In the passage below about beginnings and games, how does Bernard Suits define playing a game?

Document:

☆ ☆ ☆

Human life is like that, which means that the originary hypothesis demonstrates both the singular origin and the irreducible plurality of human being. As Hannah Arendt once said, in summarizing a key idea of Augustine’s, there was a beginning so that man would be a beginner. One can only identify beginnings after the fact—what makes you most likely to be first is not remaining tense on the starting line waiting for the gun to go off—that will only lead to more false starts; what makes one more likely to be first is a devotion to other beginnings, which come to one as a gift and which you would like to pass down, undefiled, to others, ultimately strangers. Revering beginnings rather than pre-empting or forcing ends is post-millennial thinking. According to Bernard Suits, “playing a game is the voluntary attempt to overcome unnecessary obstacles,” which would mean that playing a game is simulating the originary event, wherein the sign was created as an “unnecessary obstacle” (to simply taking the object) that everyone voluntarily accepts as a necessary mediation. The game, of course, must also involve a forgetting of the origin, since the obstacle is at the same time very necessary. We necessarily create unnecessary obstacles in order to make the necessity as minimal as possible—which is to say, to move things along from prisoners’ dilemmas to elaborately rule governed interactions to freely entered and exited conversations and improvisations which reveal something new in the participants.

☆ ☆ ☆

Supplied information:
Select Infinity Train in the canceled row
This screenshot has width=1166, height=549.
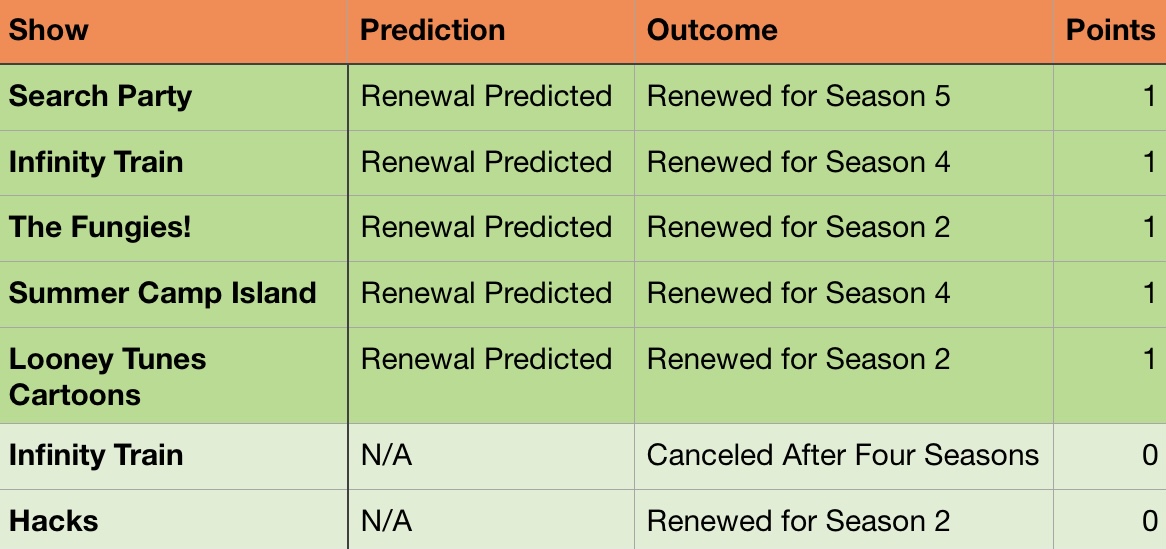pos(96,455)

☆ ☆ ☆

Solution for this problem: Playing a game is "the voluntary attempt to overcome unnecessary obstacles."